Which brings me to my point. Amidst the new “get tough” reforms to welfare being pushed through by the coalition, there’s something that’s been widely overlooked:

“But unemployed people who persistently fail to turn up, or turned down and refused to apply for jobs, will lose their £65-a-week job seeker’s allowance for up to three years.

The allowance will be removed for three months on a first offence, six months the second time and three years on the third breach of the new rules – with no right of appeal.”

If that final caveat – that there will be no right of appeal – for those who have their benefits withdrawn is true, it is very worrying. Such reforms will put an enormous amount of arbitrary power into the hands of (presumably) administrators at Job Centres. As somebody who has had (albeit mercifully brief) experience of claiming unemployment benefit, the prospect of being made dependent upon the whim – and just as importantly, the mistakes – of Job Centre staff would fill me with dread.

For amongst the hard-working and well-intentioned, there are also the petty tyrants, the plain vindictive, and those who see everybody sat in the chair in front of them as a work-shy scrounging layabout – as well as the plain incompetent.
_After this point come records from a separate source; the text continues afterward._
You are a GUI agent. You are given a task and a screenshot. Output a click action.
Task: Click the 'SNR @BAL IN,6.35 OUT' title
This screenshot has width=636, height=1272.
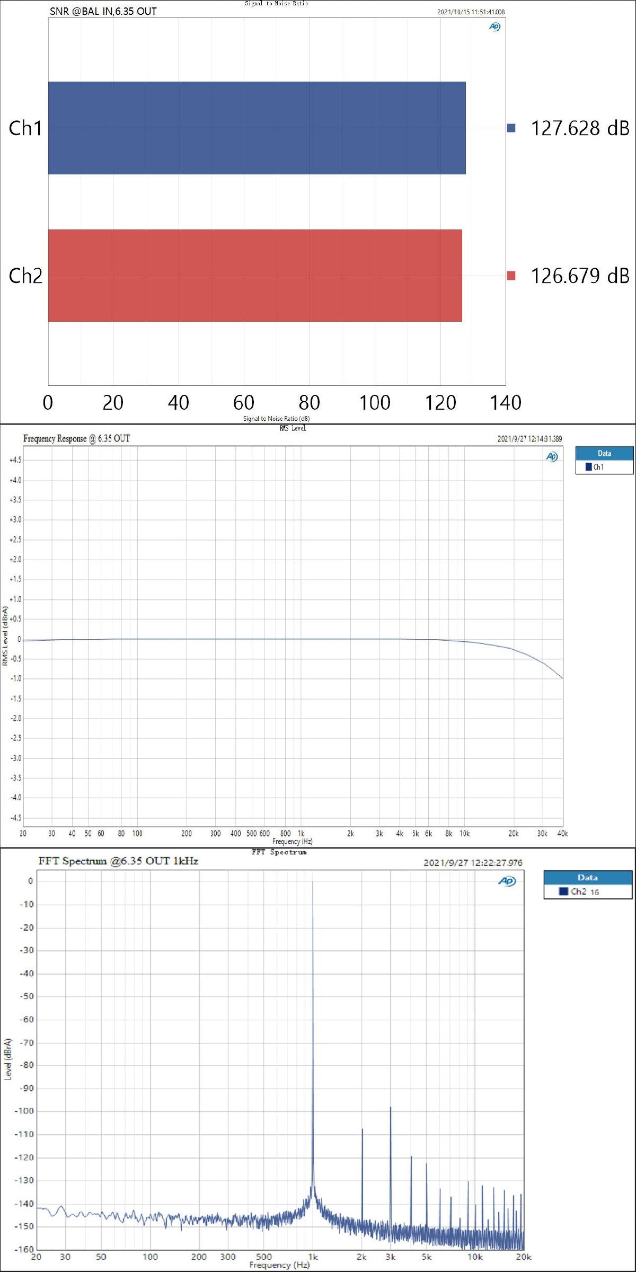(x=103, y=11)
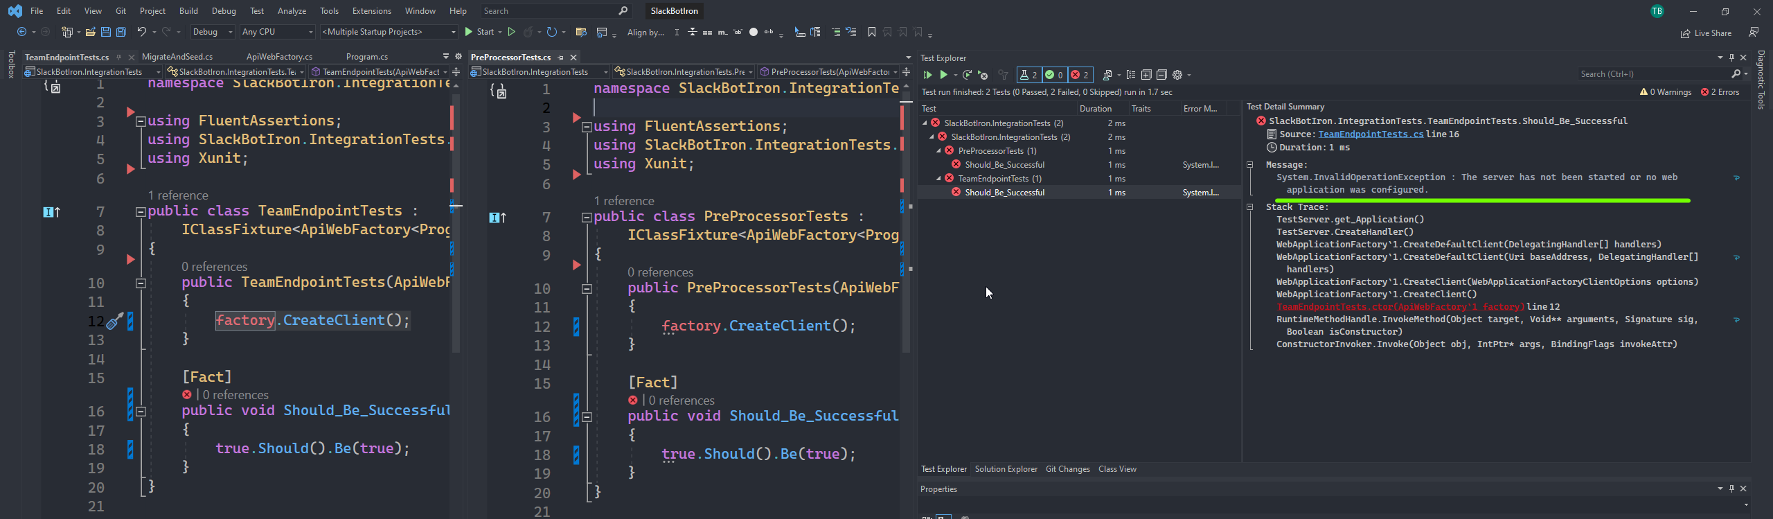Open Test Explorer settings gear
Screen dimensions: 1773x519
[x=1177, y=75]
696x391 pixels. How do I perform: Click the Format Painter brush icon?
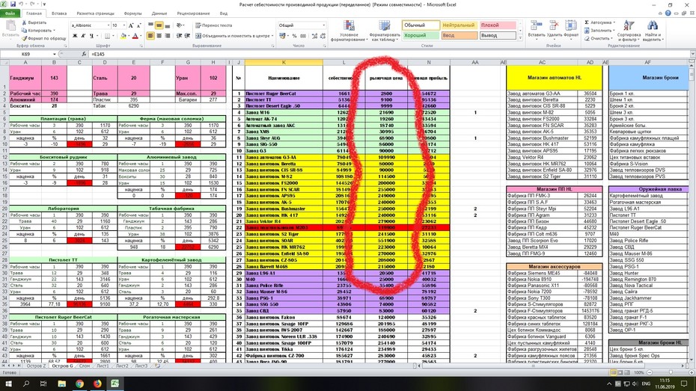[25, 39]
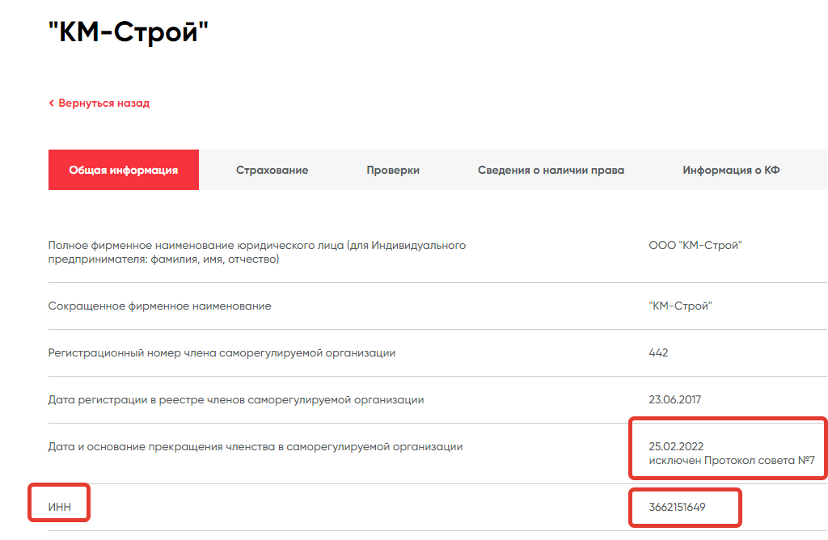
Task: Click the Сокращенное фирменное наименование label
Action: (x=160, y=306)
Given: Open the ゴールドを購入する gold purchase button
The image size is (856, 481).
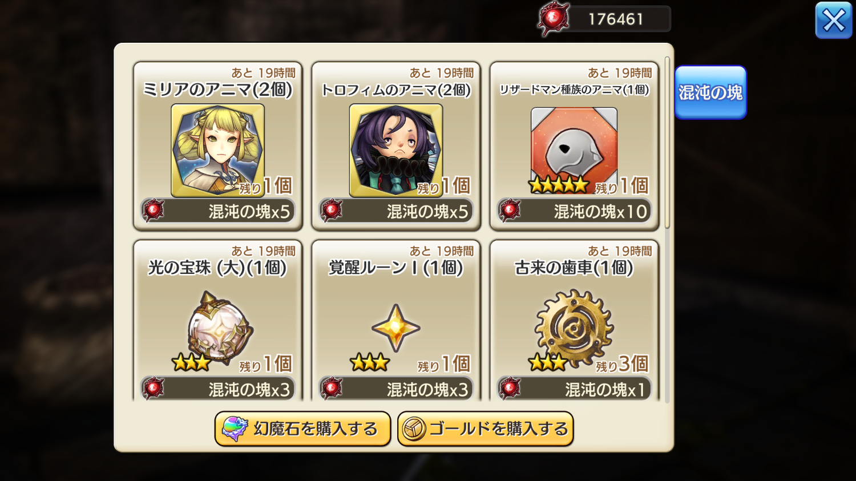Looking at the screenshot, I should click(x=485, y=429).
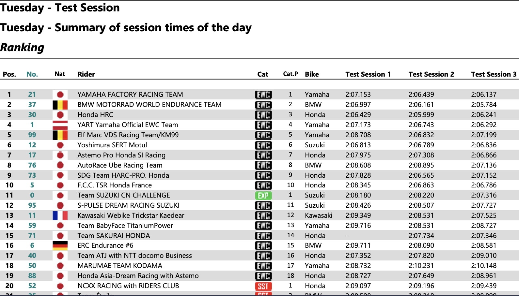
Task: Click the Japanese flag beside Honda HRC
Action: (x=60, y=115)
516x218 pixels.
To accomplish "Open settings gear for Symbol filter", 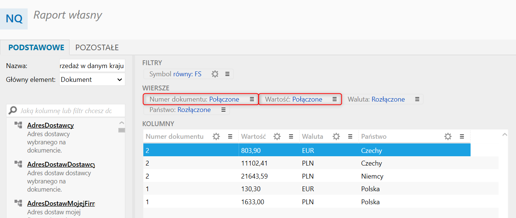I will point(215,74).
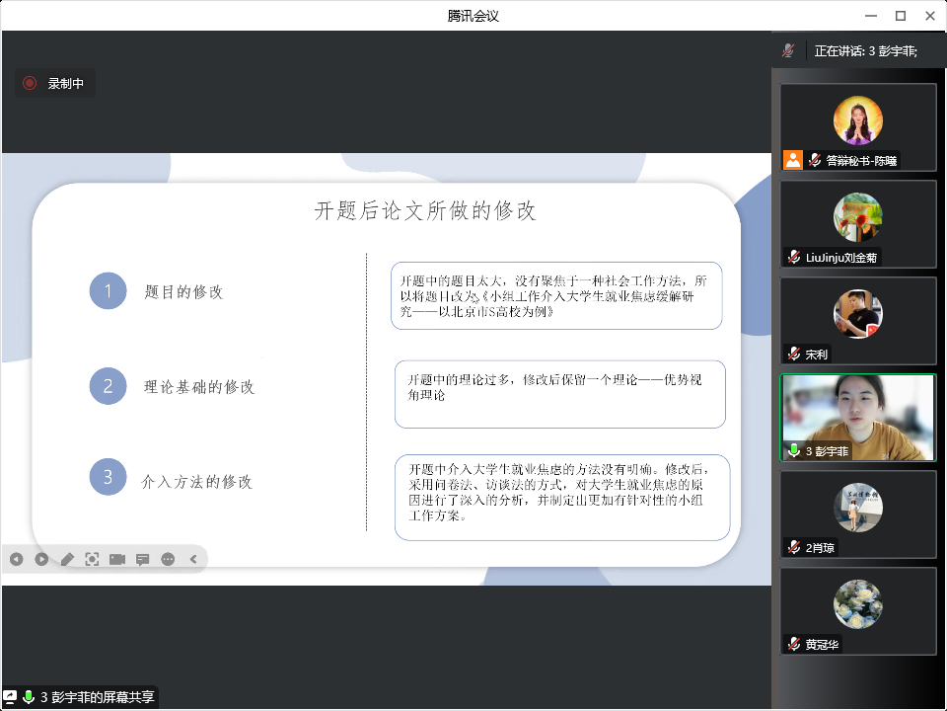Open the more options ellipsis in slide toolbar
The height and width of the screenshot is (711, 947).
point(168,559)

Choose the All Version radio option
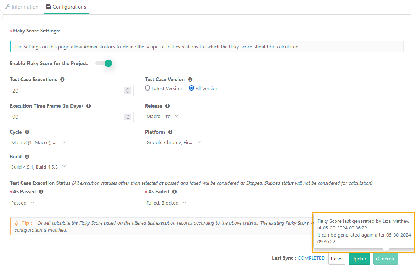[x=191, y=88]
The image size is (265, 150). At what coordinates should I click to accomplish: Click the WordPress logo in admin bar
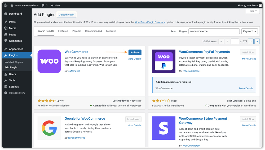pyautogui.click(x=6, y=5)
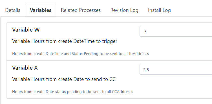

To put the power of what is almost literally life and death – for what else is withdrawing the final safety net of meagre state support? – into the hands of individual petty bureaucrats, and not even enshrine a right of appeal, is a dangerous and profoundly troubling move. Not just for the welfare of individual claimants, but for their freedom from the arbitrary abuses of power by those placed over them, and their freedom in the independence they receive from having the guarantee of even the meagre bare minimum currently provided by the state.

The potential for individuals to become subject to domination is precisely what the modern welfare state should be trying to eradicate. The coalition is moving in exactly the wrong direction.